While there has been no comment from any of the parties about the outcome of that get-together, one scenario that appears to have been ruled out is for the FIA to independently get involved to better understand the situation.

Speaking to the Financial Times, Ben Sulayem felt that it would be wrong of the FIA to “jump the gun” and act on its own, but clarified that it would “look into any complaint that comes through our compliance officer”.

However, despite holding fire on getting a better understanding of what has really happened behind the scenes at Red Bull, Ben Sulayem is in no doubt that it is not a positive thing for F1 right now.

“It’s damaging the sport,” he added. “This is damaging on a human level.

“It’s the beginning of the season. F1 is becoming so popular. We just need to enjoy the beginning of the season. Look at the competition.

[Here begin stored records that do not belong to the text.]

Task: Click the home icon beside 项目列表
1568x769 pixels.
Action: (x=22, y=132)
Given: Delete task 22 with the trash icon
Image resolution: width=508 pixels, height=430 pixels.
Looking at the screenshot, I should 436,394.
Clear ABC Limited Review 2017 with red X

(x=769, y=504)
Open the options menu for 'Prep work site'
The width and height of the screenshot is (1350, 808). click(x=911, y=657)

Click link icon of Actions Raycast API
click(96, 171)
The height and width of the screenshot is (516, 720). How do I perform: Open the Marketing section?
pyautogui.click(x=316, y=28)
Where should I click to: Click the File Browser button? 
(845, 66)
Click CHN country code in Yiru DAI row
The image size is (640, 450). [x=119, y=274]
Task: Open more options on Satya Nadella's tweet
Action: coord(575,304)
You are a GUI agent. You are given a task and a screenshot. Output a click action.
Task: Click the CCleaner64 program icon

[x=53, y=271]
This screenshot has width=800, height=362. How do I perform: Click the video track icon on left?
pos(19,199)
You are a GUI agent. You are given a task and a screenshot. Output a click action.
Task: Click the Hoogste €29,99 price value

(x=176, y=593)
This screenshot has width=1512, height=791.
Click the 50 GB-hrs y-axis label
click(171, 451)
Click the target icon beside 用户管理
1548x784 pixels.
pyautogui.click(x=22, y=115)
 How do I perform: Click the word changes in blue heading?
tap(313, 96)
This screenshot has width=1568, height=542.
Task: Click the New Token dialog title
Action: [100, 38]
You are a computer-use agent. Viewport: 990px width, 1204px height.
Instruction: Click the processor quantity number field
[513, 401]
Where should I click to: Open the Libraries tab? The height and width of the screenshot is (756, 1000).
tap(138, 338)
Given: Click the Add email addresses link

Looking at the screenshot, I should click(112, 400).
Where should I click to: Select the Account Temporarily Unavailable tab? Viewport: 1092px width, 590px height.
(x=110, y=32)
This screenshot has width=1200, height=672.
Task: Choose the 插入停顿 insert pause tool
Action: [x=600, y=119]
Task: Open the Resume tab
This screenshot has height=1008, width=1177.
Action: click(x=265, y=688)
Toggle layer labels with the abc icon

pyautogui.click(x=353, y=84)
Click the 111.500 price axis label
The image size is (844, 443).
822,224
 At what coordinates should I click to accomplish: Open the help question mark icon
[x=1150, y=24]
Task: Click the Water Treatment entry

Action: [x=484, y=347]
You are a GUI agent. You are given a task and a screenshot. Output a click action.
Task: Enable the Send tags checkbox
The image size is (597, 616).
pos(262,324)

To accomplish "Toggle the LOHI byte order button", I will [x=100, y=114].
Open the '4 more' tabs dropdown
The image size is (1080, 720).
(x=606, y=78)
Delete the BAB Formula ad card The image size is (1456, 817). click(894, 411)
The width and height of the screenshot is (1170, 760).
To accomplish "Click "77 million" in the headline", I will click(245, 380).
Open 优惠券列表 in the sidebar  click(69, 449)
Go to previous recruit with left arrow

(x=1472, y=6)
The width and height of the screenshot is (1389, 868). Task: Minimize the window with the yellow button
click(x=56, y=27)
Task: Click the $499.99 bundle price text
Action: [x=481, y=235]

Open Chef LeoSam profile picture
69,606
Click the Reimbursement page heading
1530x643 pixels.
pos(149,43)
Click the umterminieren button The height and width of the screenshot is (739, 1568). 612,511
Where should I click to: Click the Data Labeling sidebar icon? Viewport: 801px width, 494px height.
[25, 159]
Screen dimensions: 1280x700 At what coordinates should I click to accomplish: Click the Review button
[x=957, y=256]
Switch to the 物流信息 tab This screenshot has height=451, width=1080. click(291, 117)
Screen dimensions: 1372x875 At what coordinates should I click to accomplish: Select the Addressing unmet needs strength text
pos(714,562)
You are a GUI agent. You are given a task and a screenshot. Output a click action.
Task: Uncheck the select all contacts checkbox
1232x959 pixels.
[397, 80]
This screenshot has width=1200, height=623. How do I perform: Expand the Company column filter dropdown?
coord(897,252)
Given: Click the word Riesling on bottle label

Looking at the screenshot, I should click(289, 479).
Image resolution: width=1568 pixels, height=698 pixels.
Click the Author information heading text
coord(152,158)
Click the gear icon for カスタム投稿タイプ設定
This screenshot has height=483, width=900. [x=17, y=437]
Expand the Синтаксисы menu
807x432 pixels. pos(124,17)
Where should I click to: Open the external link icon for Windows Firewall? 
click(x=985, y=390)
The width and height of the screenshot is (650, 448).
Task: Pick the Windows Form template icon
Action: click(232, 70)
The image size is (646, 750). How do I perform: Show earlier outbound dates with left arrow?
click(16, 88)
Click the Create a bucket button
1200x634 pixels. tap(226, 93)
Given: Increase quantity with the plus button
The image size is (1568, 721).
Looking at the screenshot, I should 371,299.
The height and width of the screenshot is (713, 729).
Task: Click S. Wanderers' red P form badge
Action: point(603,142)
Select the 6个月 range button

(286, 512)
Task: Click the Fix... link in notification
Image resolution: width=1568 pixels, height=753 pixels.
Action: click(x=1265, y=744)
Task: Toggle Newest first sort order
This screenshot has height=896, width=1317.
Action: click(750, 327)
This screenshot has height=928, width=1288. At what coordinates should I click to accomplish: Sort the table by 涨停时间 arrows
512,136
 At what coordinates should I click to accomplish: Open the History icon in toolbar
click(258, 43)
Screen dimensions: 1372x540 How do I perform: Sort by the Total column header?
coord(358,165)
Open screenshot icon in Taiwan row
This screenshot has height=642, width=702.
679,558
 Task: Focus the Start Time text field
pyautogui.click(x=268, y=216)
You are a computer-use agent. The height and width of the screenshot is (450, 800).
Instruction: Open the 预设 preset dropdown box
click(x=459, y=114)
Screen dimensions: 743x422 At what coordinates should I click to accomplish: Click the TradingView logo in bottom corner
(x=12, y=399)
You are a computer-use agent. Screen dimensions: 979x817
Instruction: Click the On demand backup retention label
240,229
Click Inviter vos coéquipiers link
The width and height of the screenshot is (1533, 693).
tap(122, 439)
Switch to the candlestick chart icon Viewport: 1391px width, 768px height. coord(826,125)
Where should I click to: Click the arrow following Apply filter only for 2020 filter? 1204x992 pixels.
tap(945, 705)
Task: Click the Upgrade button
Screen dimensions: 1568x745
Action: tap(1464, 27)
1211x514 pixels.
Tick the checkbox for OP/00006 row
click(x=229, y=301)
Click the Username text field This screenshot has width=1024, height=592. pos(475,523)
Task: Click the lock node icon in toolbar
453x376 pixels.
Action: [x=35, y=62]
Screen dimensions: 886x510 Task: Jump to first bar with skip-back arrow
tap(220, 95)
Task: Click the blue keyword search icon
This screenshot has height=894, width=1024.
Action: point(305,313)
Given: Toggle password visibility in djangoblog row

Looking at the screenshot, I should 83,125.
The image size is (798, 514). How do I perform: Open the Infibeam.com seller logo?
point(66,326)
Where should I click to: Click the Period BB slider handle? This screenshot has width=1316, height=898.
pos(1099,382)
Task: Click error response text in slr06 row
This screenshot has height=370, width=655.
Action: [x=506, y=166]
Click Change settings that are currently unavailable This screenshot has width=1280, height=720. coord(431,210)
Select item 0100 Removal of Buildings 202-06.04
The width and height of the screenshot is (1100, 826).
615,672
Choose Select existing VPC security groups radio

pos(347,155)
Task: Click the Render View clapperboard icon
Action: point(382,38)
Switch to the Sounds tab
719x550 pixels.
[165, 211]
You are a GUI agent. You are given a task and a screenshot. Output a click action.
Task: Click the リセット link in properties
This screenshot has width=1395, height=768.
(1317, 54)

Why do we overshadow it with negativity?”

Red Bull has offered no transparency over the findings of its investigation into Horner, nor explained why it reached its conclusion that complaints against him had been dismissed.

This has prompted suspicions that the drinks company is attempting to brush things under the carpet.

Zak Brown, CEO, McLaren Racing

Zak Brown, CEO, McLaren Racing

Photo by: Mark Sutton / Motorsport Images

Rival team bosses have expressed their unease over how things have been handled, as they think it is not good for F1 that there is not proper clarity on the situation.

Speaking at the Bahrain GP, McLaren CEO Zak Brown said: “I've read this statement. I think, from what I've seen, there continues to be a lot of rumours, speculation, and questions.

"I think the sanctioning body has a responsibility and authority to our sport, to our fans, and I think to all of us in Formula 1… I think they need to make sure that things have been fully transparent with them."